##### Data records #####

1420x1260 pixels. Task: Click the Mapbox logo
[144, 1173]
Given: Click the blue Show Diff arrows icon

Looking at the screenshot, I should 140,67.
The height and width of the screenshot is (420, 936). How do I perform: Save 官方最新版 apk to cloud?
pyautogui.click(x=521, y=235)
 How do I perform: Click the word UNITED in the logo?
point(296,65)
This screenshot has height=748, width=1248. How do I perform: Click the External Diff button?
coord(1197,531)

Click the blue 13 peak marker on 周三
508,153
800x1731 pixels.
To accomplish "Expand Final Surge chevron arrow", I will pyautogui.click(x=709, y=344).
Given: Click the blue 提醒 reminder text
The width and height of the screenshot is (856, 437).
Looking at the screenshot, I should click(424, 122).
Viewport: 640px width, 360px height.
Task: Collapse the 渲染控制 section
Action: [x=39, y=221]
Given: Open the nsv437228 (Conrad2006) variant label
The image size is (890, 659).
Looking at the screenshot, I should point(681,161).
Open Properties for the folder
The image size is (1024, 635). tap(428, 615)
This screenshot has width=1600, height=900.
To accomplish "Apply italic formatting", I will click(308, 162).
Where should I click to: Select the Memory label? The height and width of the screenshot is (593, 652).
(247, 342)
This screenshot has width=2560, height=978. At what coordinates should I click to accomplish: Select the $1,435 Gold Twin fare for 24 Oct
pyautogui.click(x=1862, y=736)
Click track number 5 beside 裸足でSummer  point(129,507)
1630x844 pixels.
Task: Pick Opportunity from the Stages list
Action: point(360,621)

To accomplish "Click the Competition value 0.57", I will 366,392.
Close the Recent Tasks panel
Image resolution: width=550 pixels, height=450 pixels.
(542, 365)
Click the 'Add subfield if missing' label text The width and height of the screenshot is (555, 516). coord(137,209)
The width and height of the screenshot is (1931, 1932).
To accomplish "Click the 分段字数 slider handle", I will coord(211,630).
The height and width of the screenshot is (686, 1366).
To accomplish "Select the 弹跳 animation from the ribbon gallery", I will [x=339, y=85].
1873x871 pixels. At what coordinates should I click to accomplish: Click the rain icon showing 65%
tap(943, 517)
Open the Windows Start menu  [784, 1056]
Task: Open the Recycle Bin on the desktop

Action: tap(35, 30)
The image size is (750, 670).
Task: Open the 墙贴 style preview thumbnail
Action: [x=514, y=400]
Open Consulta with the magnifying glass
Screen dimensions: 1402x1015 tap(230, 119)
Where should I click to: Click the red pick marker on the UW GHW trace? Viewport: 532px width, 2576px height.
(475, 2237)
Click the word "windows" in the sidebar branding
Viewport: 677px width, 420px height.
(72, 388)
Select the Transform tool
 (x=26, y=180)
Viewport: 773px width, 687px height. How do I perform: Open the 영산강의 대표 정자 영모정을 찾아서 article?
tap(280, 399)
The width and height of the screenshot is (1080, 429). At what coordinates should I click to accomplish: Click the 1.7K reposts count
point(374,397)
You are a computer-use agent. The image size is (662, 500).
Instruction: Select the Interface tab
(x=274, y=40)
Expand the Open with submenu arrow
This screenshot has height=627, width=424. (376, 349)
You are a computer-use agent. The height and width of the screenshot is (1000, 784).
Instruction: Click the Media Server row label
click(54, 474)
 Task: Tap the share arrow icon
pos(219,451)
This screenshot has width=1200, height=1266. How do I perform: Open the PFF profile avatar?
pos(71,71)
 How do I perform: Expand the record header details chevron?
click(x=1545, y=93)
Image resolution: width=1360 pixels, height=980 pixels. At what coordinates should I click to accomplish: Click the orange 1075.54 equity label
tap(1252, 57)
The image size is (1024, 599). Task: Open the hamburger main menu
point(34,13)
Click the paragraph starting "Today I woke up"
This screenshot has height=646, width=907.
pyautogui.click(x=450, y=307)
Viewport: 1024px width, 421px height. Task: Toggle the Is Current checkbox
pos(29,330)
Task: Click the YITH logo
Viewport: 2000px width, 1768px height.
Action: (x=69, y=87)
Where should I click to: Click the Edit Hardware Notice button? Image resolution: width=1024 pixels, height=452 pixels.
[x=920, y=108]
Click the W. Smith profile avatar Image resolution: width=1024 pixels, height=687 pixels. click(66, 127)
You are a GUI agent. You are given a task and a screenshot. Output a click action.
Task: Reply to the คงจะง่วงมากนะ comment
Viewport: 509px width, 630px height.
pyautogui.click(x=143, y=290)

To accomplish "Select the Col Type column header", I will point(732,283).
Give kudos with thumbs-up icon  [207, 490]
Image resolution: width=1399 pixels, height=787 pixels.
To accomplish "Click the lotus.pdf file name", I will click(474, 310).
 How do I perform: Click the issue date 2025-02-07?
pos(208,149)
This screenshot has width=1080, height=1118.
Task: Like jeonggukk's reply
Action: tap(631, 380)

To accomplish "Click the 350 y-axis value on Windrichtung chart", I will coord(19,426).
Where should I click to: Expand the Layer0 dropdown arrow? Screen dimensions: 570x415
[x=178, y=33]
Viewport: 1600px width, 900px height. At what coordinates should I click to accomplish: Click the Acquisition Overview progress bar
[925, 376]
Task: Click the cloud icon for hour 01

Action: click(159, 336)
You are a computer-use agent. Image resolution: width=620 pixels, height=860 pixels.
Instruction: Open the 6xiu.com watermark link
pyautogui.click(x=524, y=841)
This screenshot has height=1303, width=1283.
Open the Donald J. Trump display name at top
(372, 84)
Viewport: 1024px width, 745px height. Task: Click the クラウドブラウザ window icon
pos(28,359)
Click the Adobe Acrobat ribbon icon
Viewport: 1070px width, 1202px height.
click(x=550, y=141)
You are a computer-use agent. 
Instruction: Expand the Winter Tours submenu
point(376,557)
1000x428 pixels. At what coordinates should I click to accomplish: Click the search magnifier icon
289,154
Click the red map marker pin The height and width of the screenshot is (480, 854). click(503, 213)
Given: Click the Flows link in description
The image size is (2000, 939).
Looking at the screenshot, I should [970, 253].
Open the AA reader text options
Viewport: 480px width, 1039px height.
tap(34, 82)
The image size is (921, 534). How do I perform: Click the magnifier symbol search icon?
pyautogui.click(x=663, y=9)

#####

# Goal of the exercise
Reproduce the records above line for line, with no changes.

# Full solution
1420x1260 pixels. Task: Click the Mapbox logo
[144, 1173]
Given: Click the blue Show Diff arrows icon

Looking at the screenshot, I should 140,67.
The height and width of the screenshot is (420, 936). How do I perform: Save 官方最新版 apk to cloud?
pyautogui.click(x=521, y=235)
 How do I perform: Click the word UNITED in the logo?
point(296,65)
This screenshot has height=748, width=1248. How do I perform: Click the External Diff button?
coord(1197,531)

Click the blue 13 peak marker on 周三
508,153
800x1731 pixels.
To accomplish "Expand Final Surge chevron arrow", I will pyautogui.click(x=709, y=344).
Given: Click the blue 提醒 reminder text
The width and height of the screenshot is (856, 437).
Looking at the screenshot, I should click(424, 122).
Viewport: 640px width, 360px height.
Task: Collapse the 渲染控制 section
Action: [x=39, y=221]
Given: Open the nsv437228 (Conrad2006) variant label
The image size is (890, 659).
Looking at the screenshot, I should point(681,161).
Open Properties for the folder
The image size is (1024, 635). tap(428, 615)
This screenshot has width=1600, height=900.
To accomplish "Apply italic formatting", I will click(308, 162).
Where should I click to: Select the Memory label? The height and width of the screenshot is (593, 652).
(247, 342)
This screenshot has width=2560, height=978. At what coordinates should I click to accomplish: Select the $1,435 Gold Twin fare for 24 Oct
pyautogui.click(x=1862, y=736)
Click track number 5 beside 裸足でSummer  point(129,507)
1630x844 pixels.
Task: Pick Opportunity from the Stages list
Action: point(360,621)

To accomplish "Click the Competition value 0.57", I will 366,392.
Close the Recent Tasks panel
Image resolution: width=550 pixels, height=450 pixels.
(542, 365)
Click the 'Add subfield if missing' label text The width and height of the screenshot is (555, 516). coord(137,209)
The width and height of the screenshot is (1931, 1932).
To accomplish "Click the 分段字数 slider handle", I will coord(211,630).
The height and width of the screenshot is (686, 1366).
To accomplish "Select the 弹跳 animation from the ribbon gallery", I will [x=339, y=85].
1873x871 pixels. At what coordinates should I click to accomplish: Click the rain icon showing 65%
tap(943, 517)
Open the Windows Start menu  [784, 1056]
Task: Open the Recycle Bin on the desktop

Action: tap(35, 30)
The image size is (750, 670).
Task: Open the 墙贴 style preview thumbnail
Action: [x=514, y=400]
Open Consulta with the magnifying glass
Screen dimensions: 1402x1015 tap(230, 119)
Where should I click to: Click the red pick marker on the UW GHW trace? Viewport: 532px width, 2576px height.
(475, 2237)
Click the word "windows" in the sidebar branding
Viewport: 677px width, 420px height.
(72, 388)
Select the Transform tool
 (x=26, y=180)
Viewport: 773px width, 687px height. How do I perform: Open the 영산강의 대표 정자 영모정을 찾아서 article?
tap(280, 399)
The width and height of the screenshot is (1080, 429). At what coordinates should I click to accomplish: Click the 1.7K reposts count
point(374,397)
You are a computer-use agent. The image size is (662, 500).
Instruction: Select the Interface tab
(x=274, y=40)
Expand the Open with submenu arrow
This screenshot has height=627, width=424. (376, 349)
You are a computer-use agent. The height and width of the screenshot is (1000, 784).
Instruction: Click the Media Server row label
click(54, 474)
 Task: Tap the share arrow icon
pos(219,451)
This screenshot has width=1200, height=1266. How do I perform: Open the PFF profile avatar?
pos(71,71)
 How do I perform: Expand the record header details chevron?
click(x=1545, y=93)
Image resolution: width=1360 pixels, height=980 pixels. At what coordinates should I click to accomplish: Click the orange 1075.54 equity label
tap(1252, 57)
The image size is (1024, 599). Task: Open the hamburger main menu
point(34,13)
Click the paragraph starting "Today I woke up"
This screenshot has height=646, width=907.
pyautogui.click(x=450, y=307)
Viewport: 1024px width, 421px height. Task: Toggle the Is Current checkbox
pos(29,330)
Task: Click the YITH logo
Viewport: 2000px width, 1768px height.
Action: (x=69, y=87)
Where should I click to: Click the Edit Hardware Notice button? Image resolution: width=1024 pixels, height=452 pixels.
[x=920, y=108]
Click the W. Smith profile avatar Image resolution: width=1024 pixels, height=687 pixels. click(66, 127)
You are a GUI agent. You are given a task and a screenshot. Output a click action.
Task: Reply to the คงจะง่วงมากนะ comment
Viewport: 509px width, 630px height.
pyautogui.click(x=143, y=290)

To accomplish "Select the Col Type column header", I will point(732,283).
Give kudos with thumbs-up icon  [207, 490]
Image resolution: width=1399 pixels, height=787 pixels.
To accomplish "Click the lotus.pdf file name", I will click(474, 310).
 How do I perform: Click the issue date 2025-02-07?
pos(208,149)
This screenshot has width=1080, height=1118.
Task: Like jeonggukk's reply
Action: tap(631, 380)

To accomplish "Click the 350 y-axis value on Windrichtung chart", I will coord(19,426).
Where should I click to: Expand the Layer0 dropdown arrow? Screen dimensions: 570x415
[x=178, y=33]
Viewport: 1600px width, 900px height. At what coordinates should I click to accomplish: Click the Acquisition Overview progress bar
[925, 376]
Task: Click the cloud icon for hour 01

Action: click(159, 336)
You are a computer-use agent. Image resolution: width=620 pixels, height=860 pixels.
Instruction: Open the 6xiu.com watermark link
pyautogui.click(x=524, y=841)
This screenshot has height=1303, width=1283.
Open the Donald J. Trump display name at top
(372, 84)
Viewport: 1024px width, 745px height. Task: Click the クラウドブラウザ window icon
pos(28,359)
Click the Adobe Acrobat ribbon icon
Viewport: 1070px width, 1202px height.
click(x=550, y=141)
You are a computer-use agent. 
Instruction: Expand the Winter Tours submenu
point(376,557)
1000x428 pixels. At what coordinates should I click to accomplish: Click the search magnifier icon
289,154
Click the red map marker pin The height and width of the screenshot is (480, 854). click(503, 213)
Given: Click the Flows link in description
The image size is (2000, 939).
Looking at the screenshot, I should [970, 253].
Open the AA reader text options
Viewport: 480px width, 1039px height.
tap(34, 82)
The image size is (921, 534). How do I perform: Click the magnifier symbol search icon?
pyautogui.click(x=663, y=9)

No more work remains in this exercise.